The year 2000 issue relates to whether computer systems will properly
  recognize date-sensitive information to allow accurate processing of
  transactions and data relating to the year 2000 and beyond.  In addition,
  the year 2000 issue relates to whether non-Information Technology (IT)
  systems that depend on embedded computer technology will recognize the year
  2000.  Systems that do not properly recognize such information could
  generate erroenous information or fail.

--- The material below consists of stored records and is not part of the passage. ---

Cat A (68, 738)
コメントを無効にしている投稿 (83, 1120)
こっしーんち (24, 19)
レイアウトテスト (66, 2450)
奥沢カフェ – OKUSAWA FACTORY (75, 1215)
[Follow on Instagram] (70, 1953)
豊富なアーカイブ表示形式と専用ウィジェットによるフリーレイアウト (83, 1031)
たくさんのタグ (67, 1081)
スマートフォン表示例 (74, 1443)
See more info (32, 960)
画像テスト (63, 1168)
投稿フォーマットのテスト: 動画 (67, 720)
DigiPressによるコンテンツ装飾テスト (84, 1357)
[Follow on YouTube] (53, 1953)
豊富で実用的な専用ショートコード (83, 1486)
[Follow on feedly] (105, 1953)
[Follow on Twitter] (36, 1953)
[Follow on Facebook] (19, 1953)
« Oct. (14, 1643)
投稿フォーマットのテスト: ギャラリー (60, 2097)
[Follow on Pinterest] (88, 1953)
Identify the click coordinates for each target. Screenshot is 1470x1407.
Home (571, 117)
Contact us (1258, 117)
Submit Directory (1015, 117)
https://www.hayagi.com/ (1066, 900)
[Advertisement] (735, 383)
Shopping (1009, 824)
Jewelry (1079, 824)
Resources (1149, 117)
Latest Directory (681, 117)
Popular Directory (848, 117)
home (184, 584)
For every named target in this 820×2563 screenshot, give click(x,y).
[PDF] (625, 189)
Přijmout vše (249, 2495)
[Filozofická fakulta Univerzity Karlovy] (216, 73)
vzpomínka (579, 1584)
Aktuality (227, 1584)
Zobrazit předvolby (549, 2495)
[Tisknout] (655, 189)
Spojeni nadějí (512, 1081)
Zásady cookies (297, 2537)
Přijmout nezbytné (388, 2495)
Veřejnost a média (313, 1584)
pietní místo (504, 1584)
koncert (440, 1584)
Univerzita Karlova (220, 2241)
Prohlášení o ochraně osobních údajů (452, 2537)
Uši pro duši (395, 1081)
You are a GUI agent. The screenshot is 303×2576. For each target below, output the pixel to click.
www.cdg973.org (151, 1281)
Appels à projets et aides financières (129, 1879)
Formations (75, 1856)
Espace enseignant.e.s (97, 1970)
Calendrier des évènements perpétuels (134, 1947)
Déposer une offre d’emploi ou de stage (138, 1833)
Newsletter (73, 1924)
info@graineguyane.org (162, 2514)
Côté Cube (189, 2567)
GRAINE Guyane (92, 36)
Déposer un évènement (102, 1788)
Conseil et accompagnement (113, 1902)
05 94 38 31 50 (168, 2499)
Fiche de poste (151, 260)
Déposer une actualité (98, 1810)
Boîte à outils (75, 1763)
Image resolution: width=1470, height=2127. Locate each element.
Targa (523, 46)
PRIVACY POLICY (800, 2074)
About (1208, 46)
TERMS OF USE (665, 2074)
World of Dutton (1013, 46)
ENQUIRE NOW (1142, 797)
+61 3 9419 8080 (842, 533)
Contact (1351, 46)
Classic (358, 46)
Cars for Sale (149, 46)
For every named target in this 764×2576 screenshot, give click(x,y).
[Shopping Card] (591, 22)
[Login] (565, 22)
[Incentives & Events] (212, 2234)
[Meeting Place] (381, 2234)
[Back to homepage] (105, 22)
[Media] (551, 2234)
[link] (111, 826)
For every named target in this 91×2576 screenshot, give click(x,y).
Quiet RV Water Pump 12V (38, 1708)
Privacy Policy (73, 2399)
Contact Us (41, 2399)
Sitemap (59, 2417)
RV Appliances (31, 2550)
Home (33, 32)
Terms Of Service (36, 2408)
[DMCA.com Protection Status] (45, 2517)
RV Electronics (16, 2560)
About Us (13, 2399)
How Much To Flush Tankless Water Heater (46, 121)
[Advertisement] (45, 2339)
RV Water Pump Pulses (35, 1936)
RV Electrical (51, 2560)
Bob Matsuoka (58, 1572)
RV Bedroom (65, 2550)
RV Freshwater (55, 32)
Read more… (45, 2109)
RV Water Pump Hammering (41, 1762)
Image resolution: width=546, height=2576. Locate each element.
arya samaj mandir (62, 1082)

In 1996, the Company adopted a plan to replace virtually all of its management
  information and accounting systems.  This plan was adopted in the context of
  the Company's long-term Information Systems strategy.  In accordance with
  this plan, all mission-critical IT systems are being replaced with systems
  that are year 2000 compliant.  The Company has already implemented new
  financial accounting, payroll and leasing management systems that are year
  2000 compliant.  Also, the Company is in the process of implementing new
  property management and human resource systems (both of which are expected
  to become operational on or before January 1, 1999) which will be year 2000
  compliant.  In addition, as a result of the Company's normal upgrade and
  replacement process, all network and desktop equipment meet the requirements
  for year 2000.  As a result, the Company expects that the costs to
  specifically remediate year 2000 IT issues will be minimal.  For non-IT
  systems, the Company has completed a comprehensive review of computer






                                          29
Part I.  Financial Information, continued
Item 2.  Management's Discussion and Analysis of Financial Condition and
         Results of Operations, (continued):


Year 2000 issue, continued:

  hardware and software in mechanical systems and has developed a program to
  repair or replace non-IT systems that are not year 2000 compliant.  It is
  anticipated that the program will be completed in the third quarter of 1999.
  Costs to specifically remediate non-IT systems (e.g., escalators, elevators,
  heating, ventilating and cooling systems, etc.) that are non-compliant are 
  not expected to be material.  Management does not believe that the year 2000
  issue will pose significant problems in its IT or non-IT systems, or that
  resolution of any potential problems with respect to these systems will have
  a material effect on the Company's financial condition or results of
  operations.

It is very difficult to identify "the most reasonably likely worst-case
  scenario" at this time.  The Company's exposure is widely spread, with no
  known major direct exposure.  The Company believes that the most likely
  worst-case exposure is at the indirect level, involving vendors, suppliers
  and tenants.  For example, the Company believes there could be failure in
  the information systems of certain tenants that may delay the payment of
  rents.  While it is not possible at this time to determine the likely impact
  of these potential problems, the Company will continue to evaluate these
  areas and develop contingency plans, as appropriate.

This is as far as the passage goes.